October 26, 2017 at 8:27 am
I've created thousands upon thousands of stored procs, and I can probably count on one hand the number of times I've had to resort to using a CROSS JOIN in any of them. Just seems like a really, really ugly way to accomplish anything.
So, help me out here if possible! I just can't think of a better way of accomplishing the following. I know it's probably not a huge concern, since although I'm doing a cross join, I'm also explicitly filtering both tables down to one record apiece, but it still seems super ugly.
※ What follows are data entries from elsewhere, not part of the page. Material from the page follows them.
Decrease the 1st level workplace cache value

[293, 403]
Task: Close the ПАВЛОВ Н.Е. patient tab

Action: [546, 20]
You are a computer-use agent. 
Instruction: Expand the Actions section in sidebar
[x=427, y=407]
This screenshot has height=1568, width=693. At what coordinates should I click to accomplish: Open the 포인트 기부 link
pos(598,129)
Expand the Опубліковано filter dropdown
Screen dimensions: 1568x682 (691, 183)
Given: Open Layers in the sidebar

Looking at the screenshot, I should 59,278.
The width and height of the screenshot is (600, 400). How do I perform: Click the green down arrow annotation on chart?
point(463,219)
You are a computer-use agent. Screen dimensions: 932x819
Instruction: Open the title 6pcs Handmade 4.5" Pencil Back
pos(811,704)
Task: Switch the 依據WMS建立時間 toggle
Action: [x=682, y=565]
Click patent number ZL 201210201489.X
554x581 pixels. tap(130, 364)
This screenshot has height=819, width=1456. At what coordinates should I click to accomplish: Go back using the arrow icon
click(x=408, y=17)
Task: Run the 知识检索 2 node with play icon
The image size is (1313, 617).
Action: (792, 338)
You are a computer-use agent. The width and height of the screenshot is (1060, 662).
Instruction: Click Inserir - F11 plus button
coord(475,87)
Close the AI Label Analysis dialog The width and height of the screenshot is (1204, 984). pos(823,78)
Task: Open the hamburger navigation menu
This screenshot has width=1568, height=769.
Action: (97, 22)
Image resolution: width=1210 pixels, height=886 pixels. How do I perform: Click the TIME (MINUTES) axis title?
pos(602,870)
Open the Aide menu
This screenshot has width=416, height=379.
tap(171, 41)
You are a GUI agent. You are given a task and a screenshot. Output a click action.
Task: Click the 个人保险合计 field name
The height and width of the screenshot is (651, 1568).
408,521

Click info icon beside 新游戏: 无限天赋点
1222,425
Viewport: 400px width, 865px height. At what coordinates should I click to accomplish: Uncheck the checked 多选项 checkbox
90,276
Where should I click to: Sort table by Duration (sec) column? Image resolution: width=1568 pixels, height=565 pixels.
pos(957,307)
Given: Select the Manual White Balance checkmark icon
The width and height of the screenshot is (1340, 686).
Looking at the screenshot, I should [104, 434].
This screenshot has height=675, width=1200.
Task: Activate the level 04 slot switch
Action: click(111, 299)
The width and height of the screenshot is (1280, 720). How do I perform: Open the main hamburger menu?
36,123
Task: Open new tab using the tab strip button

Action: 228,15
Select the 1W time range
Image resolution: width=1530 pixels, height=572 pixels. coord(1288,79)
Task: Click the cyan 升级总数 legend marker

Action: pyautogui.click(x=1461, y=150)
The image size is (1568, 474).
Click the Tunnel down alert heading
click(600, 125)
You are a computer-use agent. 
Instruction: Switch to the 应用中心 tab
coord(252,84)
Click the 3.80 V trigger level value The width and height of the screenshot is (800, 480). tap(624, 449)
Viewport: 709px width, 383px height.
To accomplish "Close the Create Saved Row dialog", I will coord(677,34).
CREATE TABLE #TableToInsertValuesInto
(
ID INT IDENTITY PRIMARY KEY,
MasterID INT,
Val VARCHAR(200)
)
October 26, 2017 at 8:43 am
Why do you even need the cross join? Or are you asking how to do that without using a cartesian product, if so what is the problem with that?
SELECT
#TableThatHasTemplate.MasterID,
(
CASE TemplateName
WHEN 'SomeValue' THEN Field1
WHEN 'AnotherValue' THEN Field2
WHEN 'MoreValues' THEN Field3
WHEN 'YetMoreValues' THEN Field4
END
)
FROM #TableThatHasTemplate
, #TableThatHasValues
WHERE #TableThatHasValues.ID = @ValueID
AND #TableThatHasTemplate.MasterID = @MasterID
October 26, 2017 at 8:46 am
What you're doing is a CROSS JOIN, just without using the words CROSS JOIN.
By specifying two tables with a comma, SQL Server is implicitly applying a CROSS JOIN to form the query.
**edit
As for why I'm trying to avoid using a Cartesian product, well ... it just seems dirty to me, and I was sorta hoping there was a cleaner way of accomplishing my objective.
October 26, 2017 at 8:47 am
You could drop the CROSS and change the WHERE to ON. Same query, just avoiding the dreaded cross join syntax.
John
October 26, 2017 at 8:48 am
kramaswamy - Thursday, October 26, 2017 8:46 AMWhat you're doing is a CROSS JOIN, just without using the words CROSS JOIN.By specifying two tables with a comma, SQL Server is implicitly applying a CROSS JOIN to form the query.
Right and you are trying to get a cartesian product, why do you think that is a bad thing? You have two tables that aren't directly linked and you want all the results from one table matched with all the results from another table.
October 26, 2017 at 9:44 am
The real issue is that one of your tables isn't normalized. If you normalize your table, you don't need to use a CROSS JOIN.
SELECT t.ID, t.MasterID, v.Val
FROM #TableThatHasValues tv
CROSS APPLY -- unpivot
(
VALUES
('SomeValue', Field1)
, ('AnotherValue', Field2)
, ('MoreValues', Field3)
, ('YetMoreValues', Field4)
) v(TemplateName, Val)
INNER JOIN #TableThatHasTemplate t
ON v.TemplateName = t.TemplateName
Drew
J. Drew Allen
Business Intelligence Analyst
Philadelphia, PA
October 26, 2017 at 9:58 am
Drew, can you explain that query a bit more? I've never seen that type of operation before. What exactly is the CROSS APPLY doing in this case? And how does that parameterized output for the CROSS APPLY work (the v(TemplateName, Val) part)?
October 26, 2017 at 11:35 am
The part in parentheses is just a Table Value Constructor and the v(TemplateName, Val) is just providing aliases for the fields returned by the Table Value Constructor. The CROSS APPLY allows the Table Value Constructor to access fields from the left table source.
This construct is just doing an UNPIVOT. I prefer this format, because it's much simpler syntax than using the UNPIVOT construct. I believe it's also faster, but I'm not positive on that.
Drew
J. Drew Allen
Business Intelligence Analyst
Philadelphia, PA
November 1, 2017 at 3:27 am
drew.allen - Thursday, October 26, 2017 11:35 AMThis construct is just doing an UNPIVOT. I prefer this format, because it's much simpler syntax than using the UNPIVOT construct. I believe it's also faster, but I'm not positive on that.Drew
From my experience it depends - on SQL 2008 R2 on a table with 9 million rows, unpivoting 20 fields was slightly faster - 4-5% faster.
Again as the method above is simpler I used the outer apply syntax.
But there might be cases where timing differences are significant and require any drop of improvement that may warrant the unpivot option.